Con unos 200 títulos200 títulos, Sherlock Holmes es el personaje literario más adaptado al cine y la televisión, con versiones como las protagonizadas por Basil Rathbone (quizás el alter ego más popular del investigador), El secreto de la pirámide (que presentaba la adolescencia del detective) o la que firmó Billy Wilder en 1970, La vidaprivada de Sherlock Holmes, en la que se abordaban sin tapujos los aspectos más sórdidos y controvertidos del compañero del doctor Watson. Este año el detective vuelve al cine, en un filme titulado simplemente Sherlock Holmes que dirige Guy Ritchie y protagonizan Robert Downey Jr., en el papel del detective, y Jude Law en el de Watson.

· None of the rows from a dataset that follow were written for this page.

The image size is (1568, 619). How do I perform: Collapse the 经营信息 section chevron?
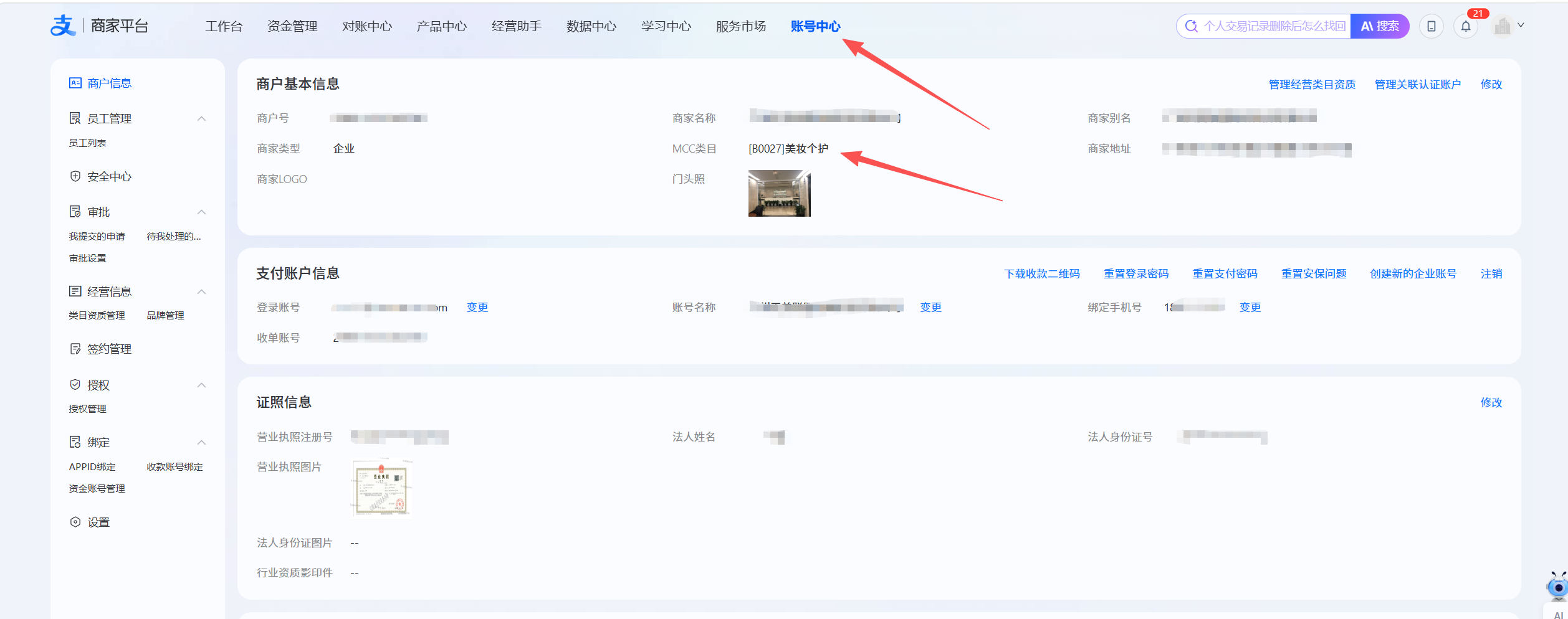(201, 291)
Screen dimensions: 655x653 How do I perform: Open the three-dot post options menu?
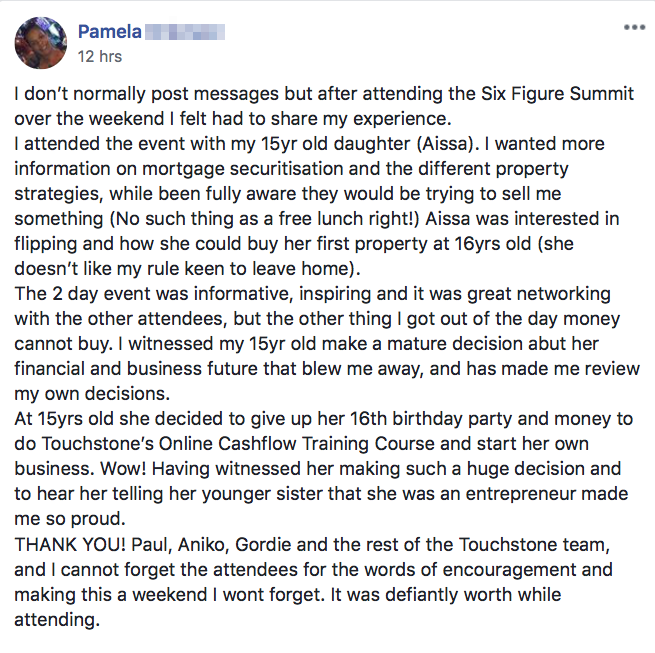click(x=634, y=28)

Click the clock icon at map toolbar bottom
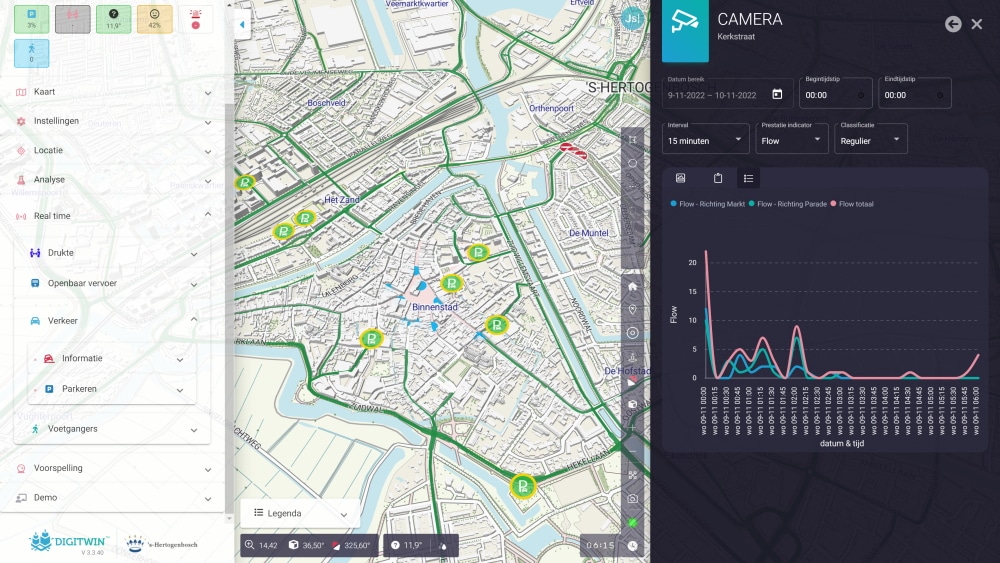tap(632, 546)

En su faceta seria, Conan Doyle cultivó casi todos los géneros, configurando una extensa bibliografía en la que se alternan la novela histórica –La compañía blanca o Sir Nigel–, las obras de teatro –Jane Annie, coescrito con su amigo James M. Barrie, o Historia de Waterloo–, la poesía y otras series de ficción, entre ellas la protagonizada por el exitoso brigadier Gerard o la de ciencia ficción centrada en las andanzas del profesor Challenger, que comenzó en 1912 con El mundo perdido, una historia que relata una expedición científica a una remota isla en la que aún continúan viviendo los dinosaurios (¿les recuerda a algo?).

La muerte de su hijo en la Primera Guerra Mundial (a la que dedicó una serie ensayística) le llevó a abrazar el espiritismo y otras doctrinas alternativas que, en sus últimos años, hicieron decrecer su consideración en los círculos intelectuales, por culpa de textos como The Coming of the Fairies, dedicado a las supuestas fotografías de hadas tomadas en los años 20 por dos adolescentes y de cuya autenticidad solamente él estaba seguro.

La muerte le llegó en 1930, a los 71 años, rodeado de su familia, pero ni siquiera en su último aliento tuvo un recuerdo para el responsable de su inmortalidad, al que excluyó incluso de su epitafio, que rezaba: “Verdadero acero / hoja afilada / Arthur Conan Doyle / Caballero patriota, médico / y hombre de letras”.